(La Ruda Realidad, columna semanal de Ocio - Público, Milenio)
Sólo una familia mexicana más que aprecia la gastronomía. Cuando mi hermana era pequeña, solía anunciar nuestro arribo a la casa de mis abuelos: “¡¡Ya llegaron los tragones!!”. Aún ahora, cuando vamos a visitarlos, usamos a veces esa frase en vez de saludo. A la salida nos despedimos, subimos al coche y solemos comentar sobre lo indigestos que quedamos por la cena y hacemos un recuento del número de tortillas que cada uno engulló para acompañar los deliciosos frijoles y guisos que van sacando en cazuelitas mi abuela y mi tía hasta ya no poder.
De la niñez recuerdo una anécdota que otra de mis tías solía contarme: había una vez una chica a la que el joven más guapo del pueblo solicitó en matrimonio, se casaron pero no fueron felices, a las pocas semanas el joven fue a devolverla a sus padres porque ella no sabía cocinar. Yo, como era ‘la rebelde’ fingía indiferencia a tales cuentos que claramente buscaban apremiarme a ayudar más en las labores domésticas, pero la verdad es que sí me generaba preocupación. Pero no era sólo por flojera que yo fuera así. La cocina era un territorio celosamente resguardado por mi madre (si acaso asediado por esta otra tía), y yo tenía mucho por estudiar, jugar y leer. No hubiera tenido sentido el meterme en pleitos ajenos para tratar de aprender en ese ritual diario de hacer la comida.
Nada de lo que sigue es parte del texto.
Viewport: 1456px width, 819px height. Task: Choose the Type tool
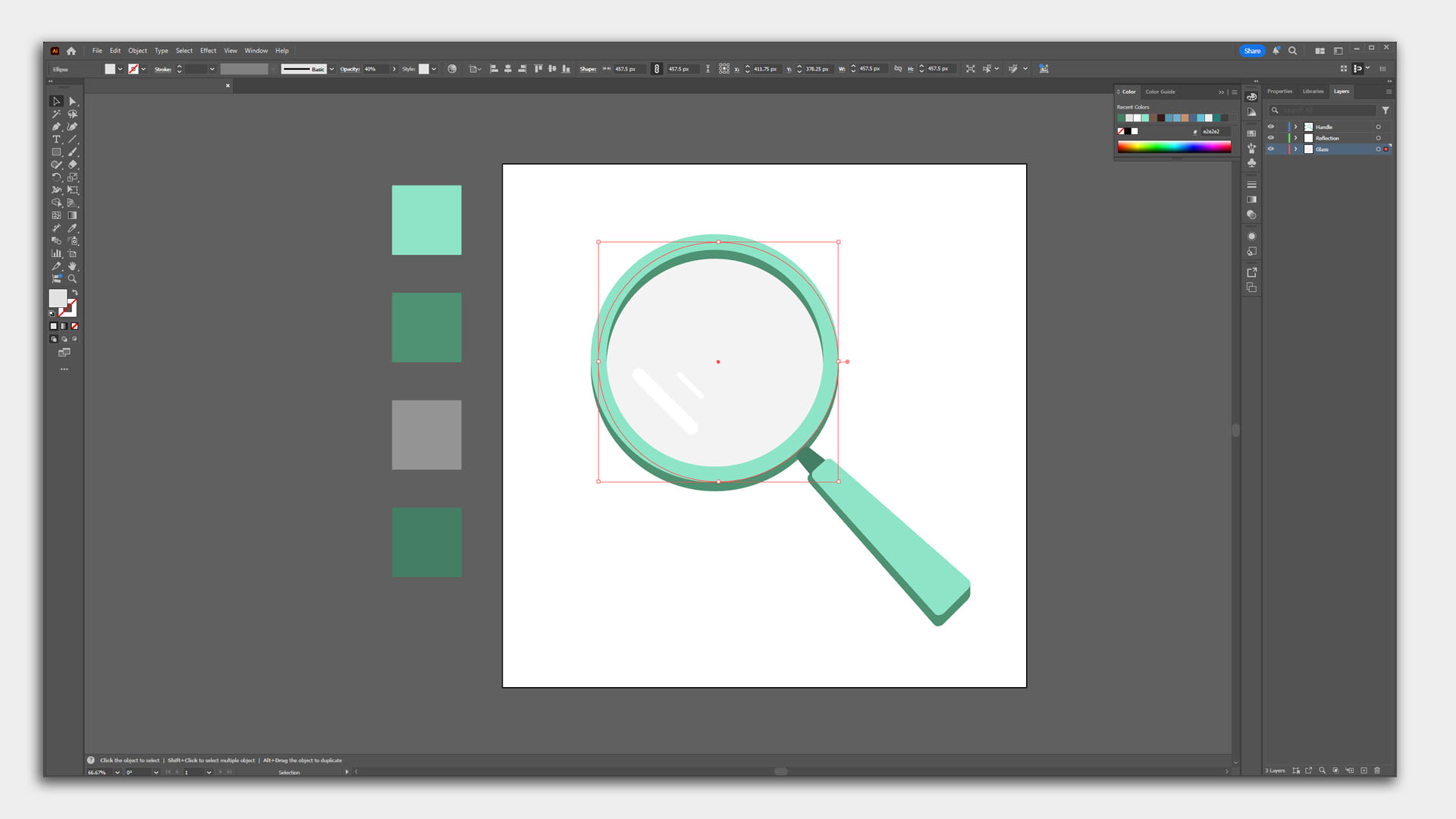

Década y media después, cuando le dije a mi madre que me iba a casar, entre los muchos argumentos disuasorios incluidos en la tradicional perorata fue ése: yo no sabía cocinar, ni era buena para el quehacer; aprovechó también para culpar a la tía consentidora y a sí misma por no haberme inculcado eso y otros valores (morales, supongo). Ya que se le pasó el susto de la noticia, se me ocurrió proponerle algo para salir del atolladero. Aunque yo no sabía cocinar, después de tanto tiempo de rondar por ahí mientras ella lo hacía, conocía el argot, es decir, lo que para ella significaba “sazonador”, “sancochado”, “sofreír”, etc. Así que compré una libreta y pasamos varias horas en las que me dictó las recetas. No hubo tiempo de practicar, eso le preocupaba a mi madre, pero no a mí porque yo confiaba plenamente en el método.
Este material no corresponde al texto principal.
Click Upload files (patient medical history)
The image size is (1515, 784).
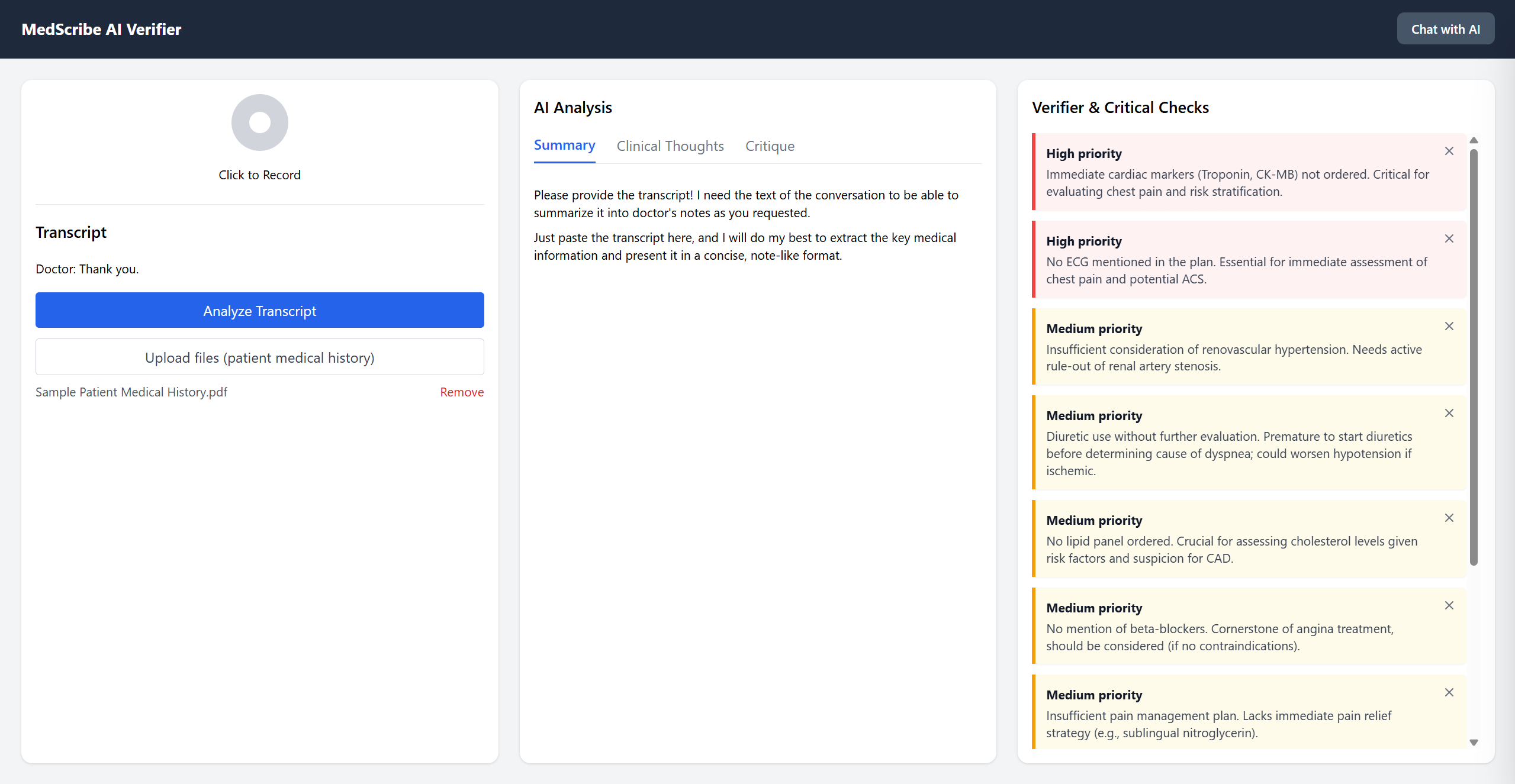(x=259, y=357)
Me consuela saber que mi matrimonio no se acabó por no saber cocinar, sino por muchas otras razones. Con el divorcio se acabó la etapa de andar guisando, sobre todo porque se fue el destinatario principal, pero también yo ya estaba a la moda, o sea, a dieta. Si armáramos un álbum fotográfico de la familia, desde entonces a la fecha, y lo pasáramos a toda velocidad, mis primas, hermana y yo pareceríamos un concierto de globos inflándose y desinflándose a diferentes ritmos. En los últimos tiempos, no sé si es porque estamos próximas los cuarenta, pero cada una tomó fuertes decisiones. Mi hermana, con su voluntad férrea que tanto admiro, se deshizo de algunos kilitos. Una de mis primas declaró “verme bien es lo que necesito como incentivo para moderar el apetito” y se hizo la lipo. Y yo simplemente decidí eliminar de mi vida dos cosas: las angustiosas dietas y las incómodas indigestiones.
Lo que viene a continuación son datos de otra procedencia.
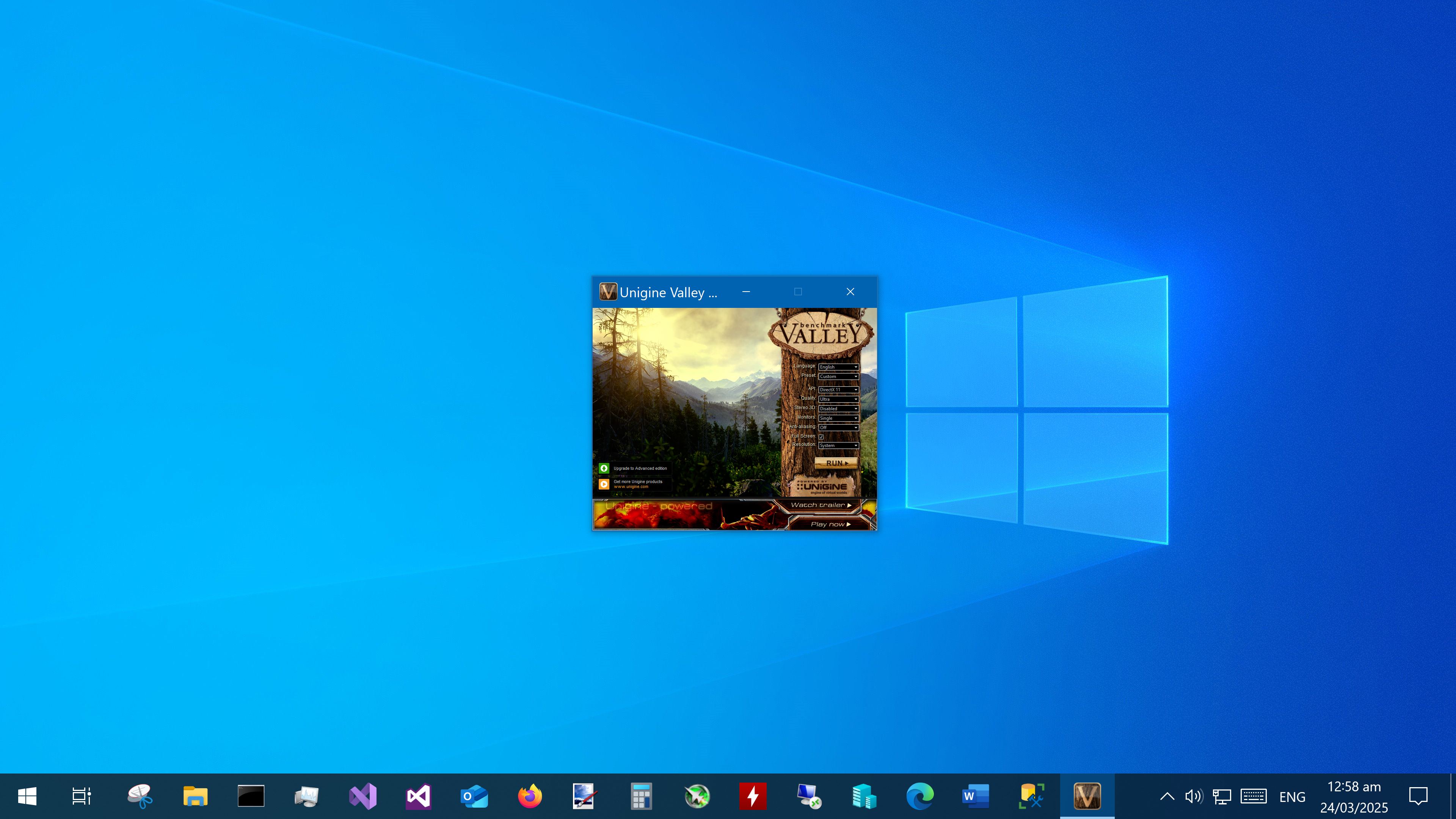Click the Play now button

click(x=830, y=524)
Por ahora, no somos las Botero. El problema está ahora en las tías, pero sobre todo en la abuela, quien nos salió con diabetes y esto de explicarle las calorías y combinaciones adecuadas de alimentos nos ha resultado complicado. Pero por lo pronto a mí, me llegó la reivindicación. Ahora resulta que le yo, la ‘rebelde’ que menos ha cocinado, le enseñó una receta de panquecillos de salvado. Comida rápida y en microondas, pero receta al fin.